**TASK:**
Copy out every line of the entries below that contains the string "Select", matching it with case taken into account.

**DATASET ROWS:**
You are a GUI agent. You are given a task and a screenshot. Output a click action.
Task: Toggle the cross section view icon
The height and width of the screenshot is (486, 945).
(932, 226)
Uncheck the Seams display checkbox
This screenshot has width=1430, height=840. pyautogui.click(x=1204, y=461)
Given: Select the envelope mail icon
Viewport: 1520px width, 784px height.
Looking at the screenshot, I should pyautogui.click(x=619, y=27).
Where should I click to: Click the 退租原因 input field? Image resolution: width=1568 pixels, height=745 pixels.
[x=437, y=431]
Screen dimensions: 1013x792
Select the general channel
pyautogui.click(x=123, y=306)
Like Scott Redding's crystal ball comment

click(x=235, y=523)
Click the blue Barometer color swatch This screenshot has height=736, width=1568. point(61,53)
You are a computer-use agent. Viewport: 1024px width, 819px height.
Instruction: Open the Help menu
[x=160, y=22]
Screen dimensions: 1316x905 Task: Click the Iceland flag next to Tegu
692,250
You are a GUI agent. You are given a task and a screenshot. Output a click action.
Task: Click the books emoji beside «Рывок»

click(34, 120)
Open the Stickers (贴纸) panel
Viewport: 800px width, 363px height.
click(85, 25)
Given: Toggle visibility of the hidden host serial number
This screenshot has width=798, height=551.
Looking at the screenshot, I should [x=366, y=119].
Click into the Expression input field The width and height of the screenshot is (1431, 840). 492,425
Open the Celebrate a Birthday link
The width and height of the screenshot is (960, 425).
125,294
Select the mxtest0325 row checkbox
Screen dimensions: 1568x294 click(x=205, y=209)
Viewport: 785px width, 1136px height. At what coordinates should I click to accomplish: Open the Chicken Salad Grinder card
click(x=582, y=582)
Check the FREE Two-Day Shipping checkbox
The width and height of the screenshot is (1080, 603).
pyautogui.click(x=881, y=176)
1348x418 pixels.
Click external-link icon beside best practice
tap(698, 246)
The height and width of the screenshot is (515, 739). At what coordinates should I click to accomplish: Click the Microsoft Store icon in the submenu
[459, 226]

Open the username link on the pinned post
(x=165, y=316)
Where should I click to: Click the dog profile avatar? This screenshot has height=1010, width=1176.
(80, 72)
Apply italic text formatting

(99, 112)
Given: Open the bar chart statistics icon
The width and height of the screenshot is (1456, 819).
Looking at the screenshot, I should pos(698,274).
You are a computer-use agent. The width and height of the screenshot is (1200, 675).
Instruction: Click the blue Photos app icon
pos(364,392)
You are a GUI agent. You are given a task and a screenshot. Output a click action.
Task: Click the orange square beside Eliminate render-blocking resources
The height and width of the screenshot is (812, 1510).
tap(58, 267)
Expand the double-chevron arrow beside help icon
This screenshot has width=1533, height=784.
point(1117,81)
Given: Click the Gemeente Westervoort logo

**TASK ANSWER:**
Given: Select the envelope mail icon
Select the general channel
Select the mxtest0325 row checkbox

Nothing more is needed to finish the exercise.